Don Pidgeon was the long-time historian of the United Irish Societies of Montreal, until he died last year.  He liked to argue that the rock was the birth place of Irish Montreal.  It was largely due to him that the Black Rock has been preserved and cared for.  For as long as I can remember, the Irish community of Montreal sought to create a proper memorial park to commemorate the Famine dead.  The Black Rock currently sits on an island in the middle of Bridge St., the Montreal approach to the Victoria Bridge, near where Goose Village once stood.  During rush hour, Bridge St. is congested and car-heavy.  It is no way to commemorate the dead.

Montreal is the only major diaspora city that lacks a Famine Memorial.  This is shocking and so very typically Montreal in many ways.  Montreal exists as it does today in large part due to the inundation of the Irish in the early 19th century.  This is true both demographically, but also infrastructurally.   The Irish built the bulk of the city’s 19th century infrastructure: the Lachine Canal, the railways, Victoria Bridge, the buildings and factories, and their muscle dredged the Montreal harbour, expanding it for bigger and bigger cargo ships.  They were also a key constituency of the industrial working classes in the 19th century.  They were present at the beginnings of the Canadian industrial revolution in Griffintown, and they helped power the city into the industrial centre of Canada. The influx of Irish also meant that for a brief period in the second half of the 19th century, English-speaking people were the majority of the population in the city.  And while the Famine is not the means by which all the Montreal Irish got there, it is a central story to the Irish in Montreal.

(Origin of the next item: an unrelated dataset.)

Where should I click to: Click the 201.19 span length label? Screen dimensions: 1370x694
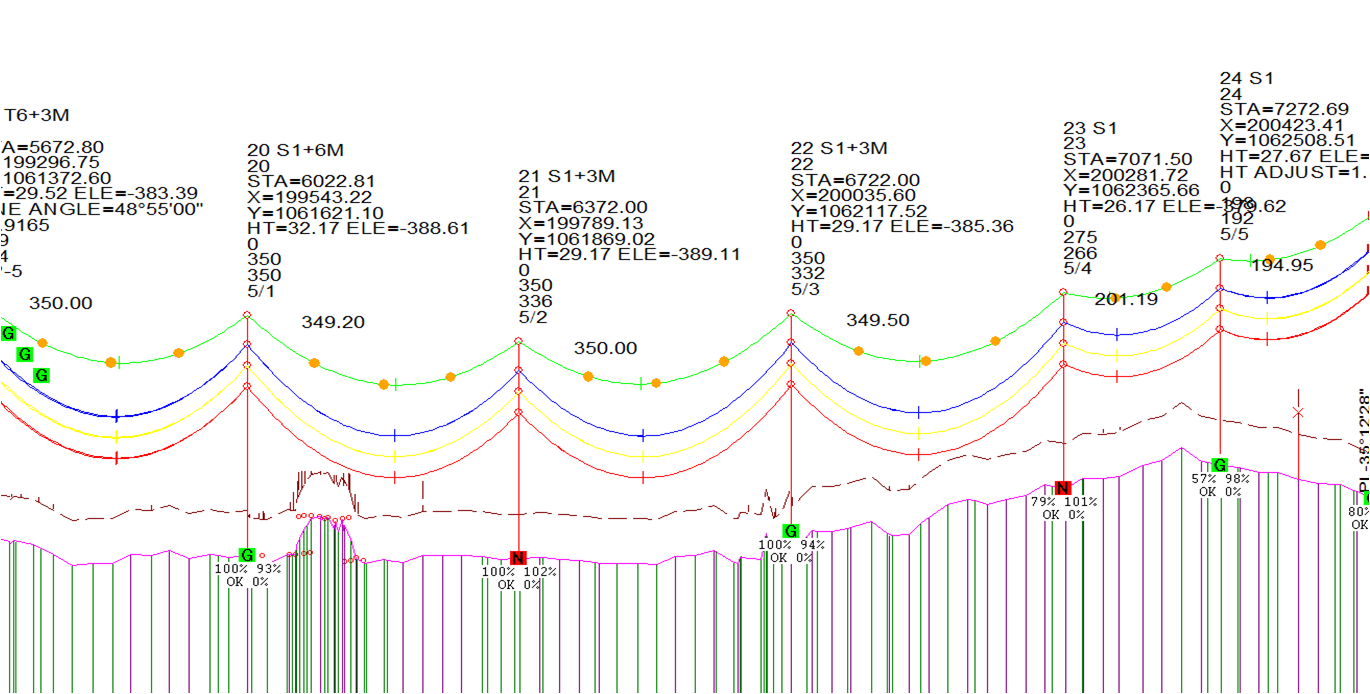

This is true of both the Famine refugees, but also the Irish community that was already there.  St. Patrick’s Basilica opened its doors on 17 March 1847, at the very start of the worst year of the Famine, Black ’47.  But that the Irish could construct a big, handsome church on the side of Beaver Hall Hill in 1847 also signifies the depth of the roots of the Irish in Montreal.  Even as early as the 1820s, there was a firmly ensconced Irish population in the city.  But when the flood gates opened and the refugees began streaming in later that spring of 1847, the Montreal Irish got to work.  They donated large sums of money to the care of their brethren, they volunteered to work in the fever sheds, they helped the survivors set up in Montreal (it is worth noting that the same was true of the rest of the city’s population, whatever its ethnic background).

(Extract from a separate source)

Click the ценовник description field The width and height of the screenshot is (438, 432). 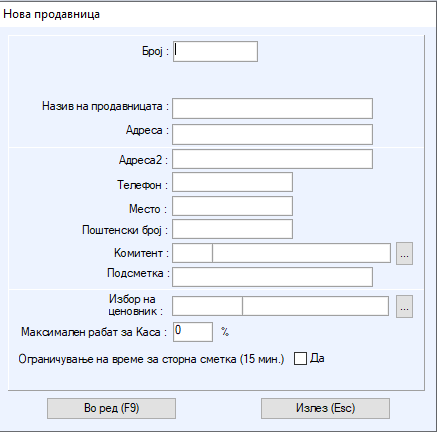tap(315, 306)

In short, the years of the Irish Famine were central to the development of Irish Montreal.  And perhaps more to the point, following the Famine, Irish emigration to Montreal (and Canada as a whole), dried up.  Thus, in many ways, the Irish of Montreal were able to integrate and assimilate into the wider city.  They shared a language with the economically dominant group, a religion with the numerically dominant.  And the growing stability of the population aided in this process.  In short, in some ways, the Irish experience was not as fraught in Montreal as it was in other diasporic locations, where nativism and anti-Irish sentiment held sway.

 

The Montreal Irish Memorial Park Foundation kicked into gear last year, with its plan  to build a proper memorial.  The goal, according to the Foundation’s website, is to create a memorial park that would include playing fields for Irish sports, a theatre, and a museum on the site.  This park would be strategically located, and presumably would be connected to the Lachine Canal National Historic Site nearby, which is itself a heavily-used park.

The Foundation appears to have had all of its ducks lined up, with support from the Irish community, corporate Montreal, and the Mayor’s office.  The Irish Embassy in Ottawa was also supportive, willing to kick in some money (as it had with the Toronto Famine Memorial).

And then, a few weeks ago, the land that it proposed to acquire for the park was sold by the Canada Lands Company (a Crown corporation that deals with public land) to Hydro-Québec, which wants to build a sub-station there, ironically due to the massive redevelopment of Griffintown.  And while there is allegedly a clause in the sale requiring Hydro-Québec to build a monument to the Famine dead, that’s cold comfort.  Who is going to go look at a monument along a busy road next to an sub-station?

And so, at least for now, the dream of a proper memorial to the Famine refugees in Montreal is dead.  This year marks the 375th anniversary of the founding of Montreal, but it is also the 160th anniversary of Black ’47.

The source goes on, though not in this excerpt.